*Problem A*. In the passage on early Roman politics, where did the plebeians go during their third secession?
*Problem B*. Repeat the stretch of the passage on early Roman politics from "Among the laws" through "last he succeeded.", substituting "commoners" for "plebeians" wherever it occurs.

*Given passage*.
┄┄┄┄┄┄

Among the laws of the Twelve Tables, the particular one which had at this time excited the plebeians was a statute prohibiting marriages between members of their order and the patricians. There had been such marriages, and this made the opposition to the law all the more bitter, though no one was powerful enough to cause it to be abolished. There now arose a tribune of the people who possessed force and persistence, Caius Canuleius by name, and he urged the repeal of this law. For the third time the plebeians seceded, this time going over the Tiber to the Janiculum Hill, where it would have been possible for them to begin a new city, if they had not been propitiated. Canuleius argued with vigor against the consuls who stood up for the law, and at last he succeeded.

In the year 445 the restriction was removed, and plebeian girls were at liberty to become the wives of patrician men, with the assurance that their children should enjoy the rank of their fathers. This right of intermarriage led in time to the entrance of plebeians upon the highest magistracies of the city, and it was, therefore, of great political importance.

 

It was agreed in 444 B.C. that the supreme authority should be centred in two magistrates, called Military Tribunes, who should have the power of consuls, and might be chosen from the two orders. The following year, however (443 B.C.), the patricians were allowed to choose from their own order two officers known as Censors, who were always considered to outrank all others, excepting the dictator, when there was one of those extraordinary magistrates. The censors wore rich robes of scarlet, and had almost kingly dignity. They made the register of the citizens at the time of the census, [Footnote: After the expulsion of the Tarquins, the consuls took the census, and this was the first appointment of special officers for the purpose.] administered the public finances, and chose the members of the senate, besides exercising many other important duties connected with public and private life. The term of office of the censors at first was a lustrum or five years, but ten years later it was limited to eighteen months.

In 421, the plebeians made further progress, for the office of quæstor (paymaster) was opened to them, and they thus became eligible to the senate. A score of years passed, however, before any plebeian was actually chosen to the office of military tribune even, owing to the great influence of the patricians in the comitia centuriata.

┄┄┄┄┄┄

*Data extract*.

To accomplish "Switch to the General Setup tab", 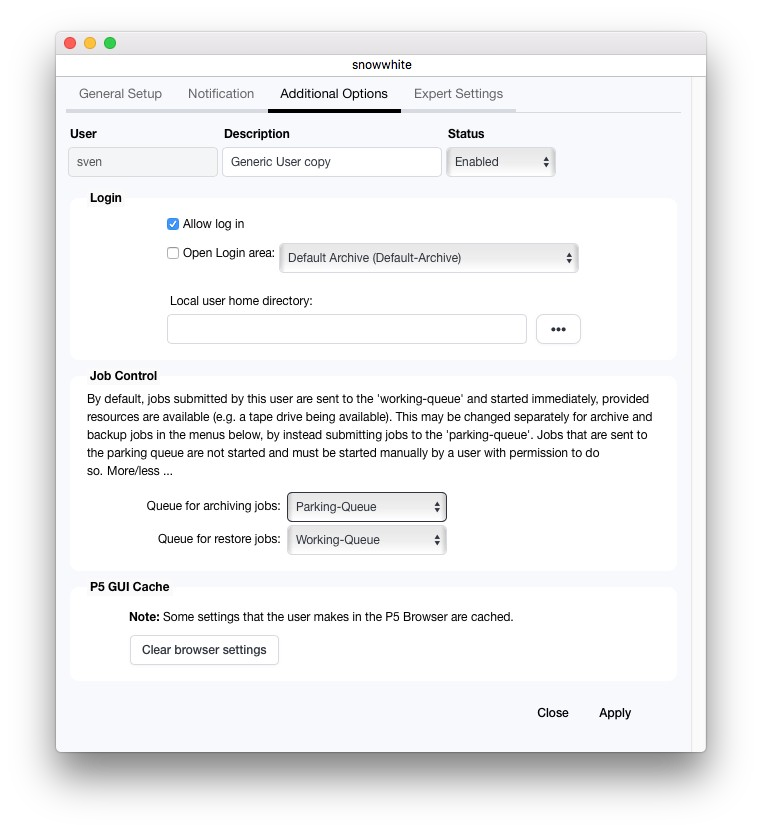I will coord(120,94).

┄┄┄┄┄┄

*Correct output A*. They went over the Tiber to the Janiculum Hill.

*Correct output B*.
Among the laws of the Twelve Tables, the particular one which had at this time excited the commoners was a statute prohibiting marriages between members of their order and the patricians. There had been such marriages, and this made the opposition to the law all the more bitter, though no one was powerful enough to cause it to be abolished. There now arose a tribune of the people who possessed force and persistence, Caius Canuleius by name, and he urged the repeal of this law. For the third time the commoners seceded, this time going over the Tiber to the Janiculum Hill, where it would have been possible for them to begin a new city, if they had not been propitiated. Canuleius argued with vigor against the consuls who stood up for the law, and at last he succeeded.